August 17th 2009 marked the 100th anniversary of the martyrdom of Madan Lal Dhingra, a great Indian revolutionary patriot, hanged in London for striking a blow for the freedom of his country. He was aged just 26.
Madan Lal Dhingra was born on 18 September 1883 in the Punjabi city of Amritsar into a rich Hindu family of doctors. In fact, his family were one of the wealthiest in Punjab and among the most servile to the British rulers. In a word, one could say that they were well paid for their treachery and servility.
Madan Lal, however, was to take a different road – one that led him to London and to his paying back his nation’s oppressors in a little of their own blood-stained coinage.
After he was expelled from college in Lahore for his underground political activities, he was disowned by his family. Undaunted, this young man, raised in privilege, worked as a clerk, a tonga (rickshaw) puller, and as a factory labourer. He was sacked after attempting to organise the workers into a union.
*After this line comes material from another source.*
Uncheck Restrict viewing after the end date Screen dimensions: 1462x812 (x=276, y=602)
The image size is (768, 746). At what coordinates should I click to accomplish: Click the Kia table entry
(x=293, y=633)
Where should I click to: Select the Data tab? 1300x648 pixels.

Upon the advice of the one brother who had not completely disowned him, he travelled to London and studied civil engineering at University College London from 1906-09. Here he came into contact with fellow patriots and revolutionaries, particularly those grouped around the student hostel, India House.
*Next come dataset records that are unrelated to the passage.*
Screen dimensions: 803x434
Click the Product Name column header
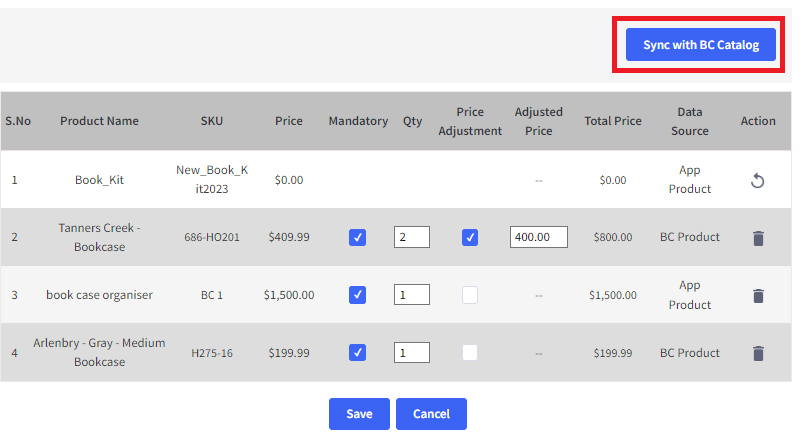(x=99, y=121)

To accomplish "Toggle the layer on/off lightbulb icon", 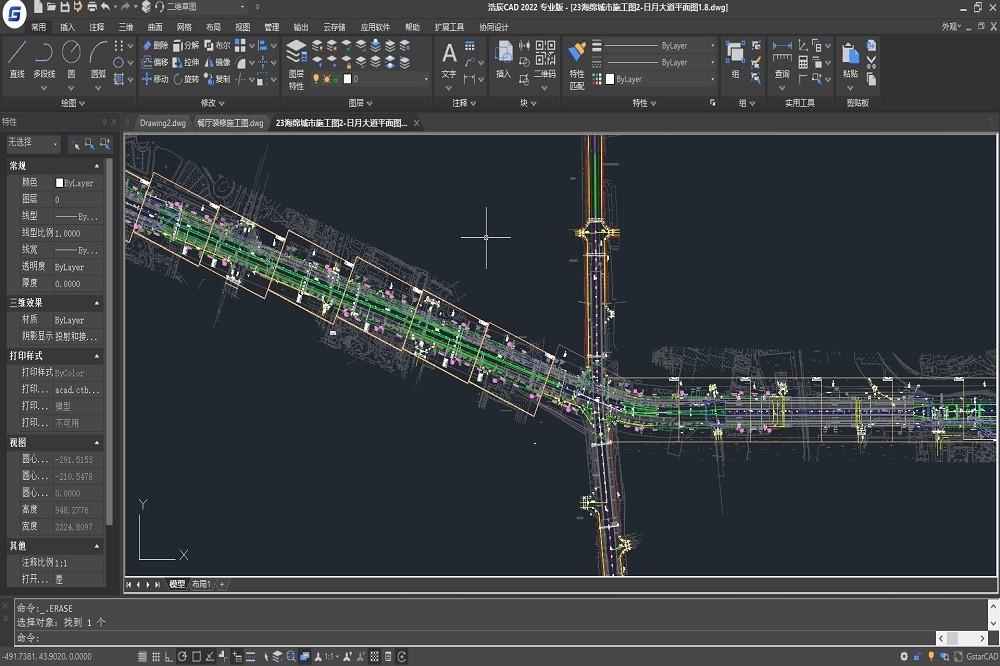I will [315, 79].
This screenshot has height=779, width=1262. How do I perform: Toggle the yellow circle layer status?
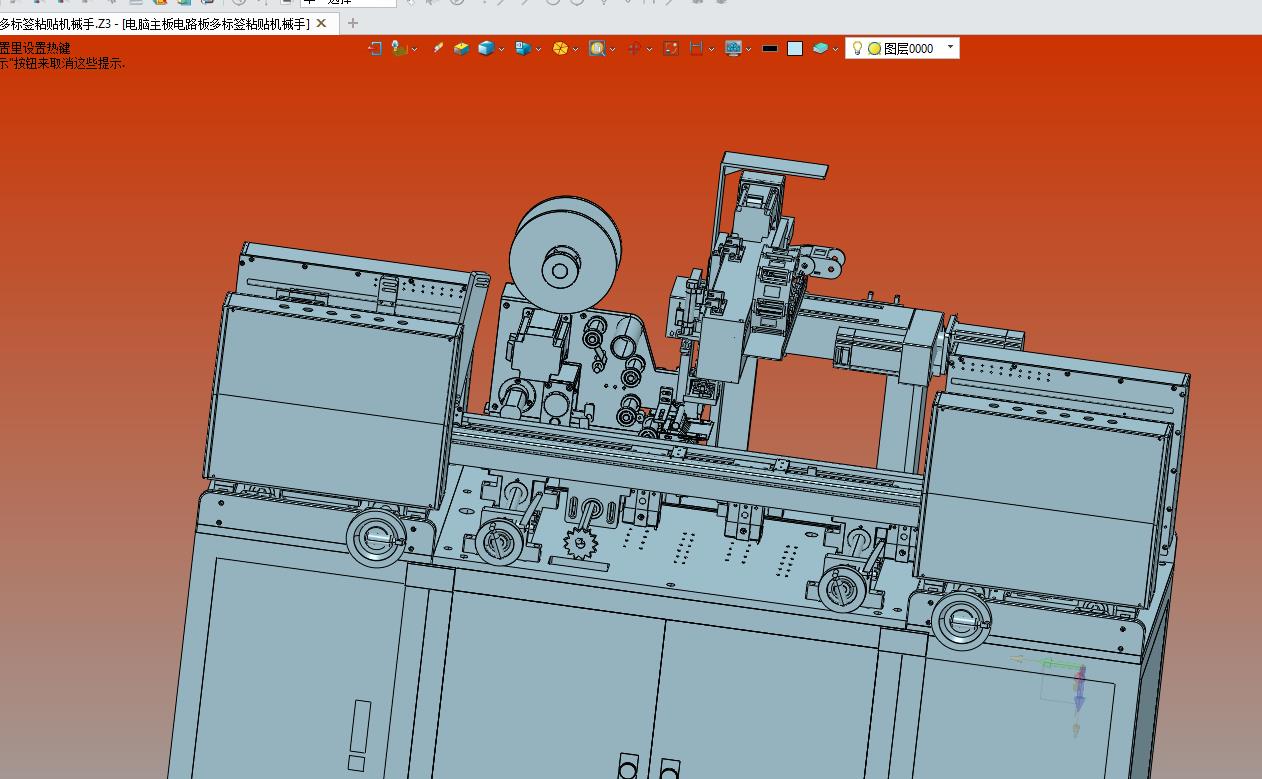(874, 48)
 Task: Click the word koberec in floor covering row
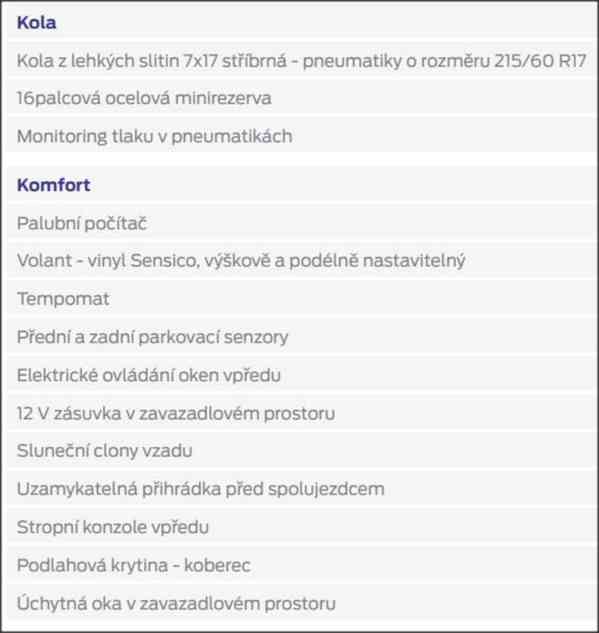[217, 565]
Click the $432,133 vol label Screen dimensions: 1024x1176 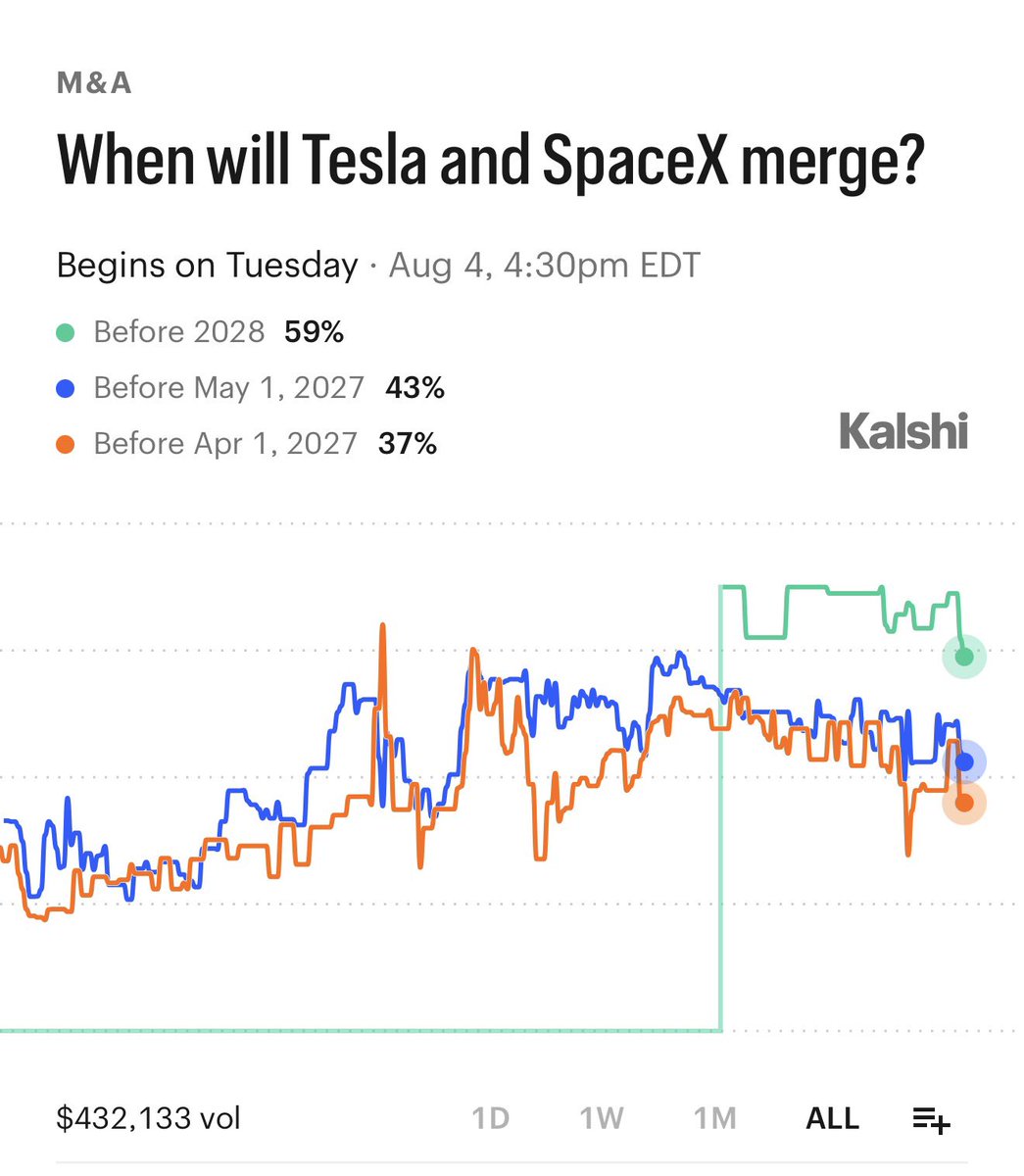click(149, 1118)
Enraged by the executions of freedom fighters in India, Dhingra and his closest comrades resolved that their country could only be freed by means of armed struggle and he acquired a revolver and two pistols and trained himself assiduously in their use.
On 1 July 1909, the National Indian Association held its annual celebration. Dhingra decided to go there and to shoot Sir William Hutt Curzon Wyllie, the aide-de-campe of the British Secretary of State for India, and a man notorious for instigating Indians to act as informers against their compatriots.
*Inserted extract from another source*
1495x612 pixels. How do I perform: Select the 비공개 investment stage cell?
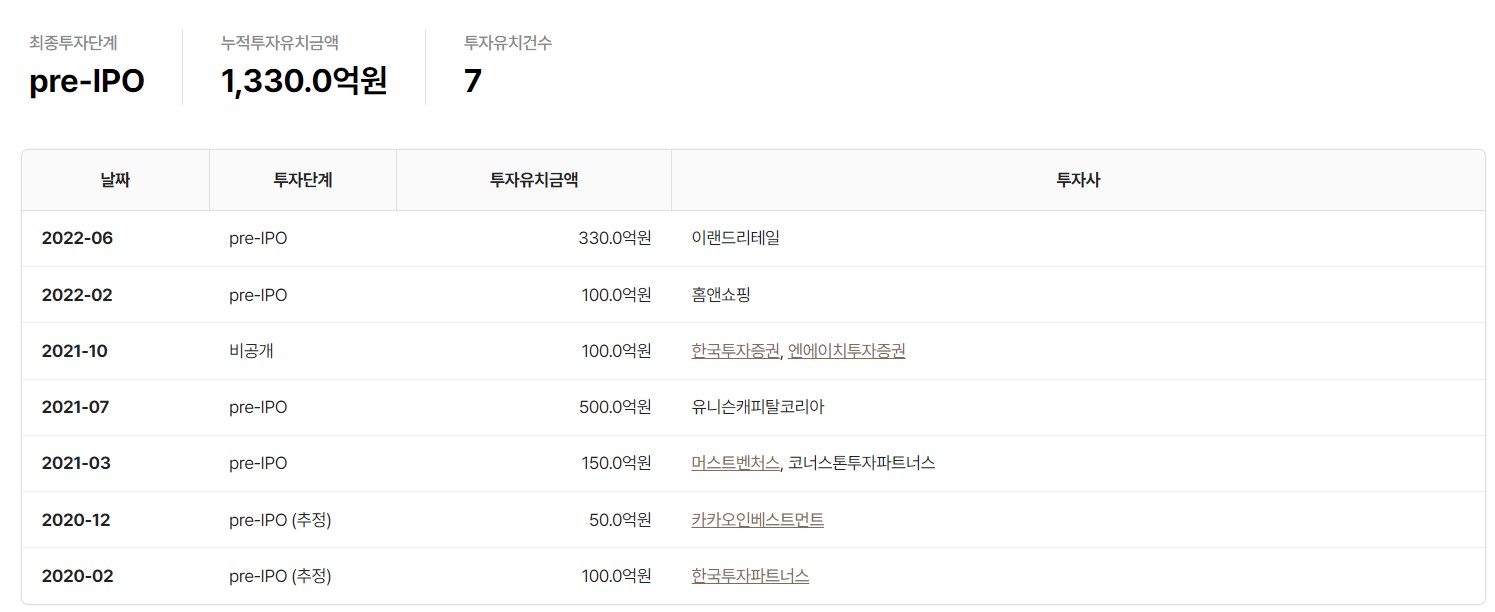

At around 11pm, he fired five shots at Wyllie’s face, four of which hit their target. In the ensuing melee, he also accidentally killed an Indian doctor who was trying to save Wyllie’s life.
On 23 July, Dhingra was indicted for murder and sentenced to death. When the judge announced his verdict, Dhingra responded: “I am proud to have the honour of laying down my life for my country. But remember we shall have our time in the days to come.”
True to form, Mahatma Gandhi roundly condemned Dhingra’s heroic deed. Writing in the journal The Indian Opinion of 14 August 1909, he declared:
“Even should the British leave in consequence of such murderous acts, who will rule in their place?… India can gain nothing from the rule of murderers – no matter whether they are black or white.”
To which, one can but respond with Dhingra’s words just before he faced the gallows: “I believe that a nation held down by foreign bayonets is in a perpetual state of war. Since open battle is rendered impossible to a disarmed race, I attacked by surprise.”
Dhingra’s defiant words before the judge in a London court bear repeating as they resonate down through the generations, reflecting the authentic, defiant and just stand of a risen people:
“I do not want to say anything in defence of myself, but simply to prove the justice of my deed. As for myself, no English law court has got any authority to arrest and detain me in prison, or pass sentence of death on me. That is the reason I did not have any counsel to defend me.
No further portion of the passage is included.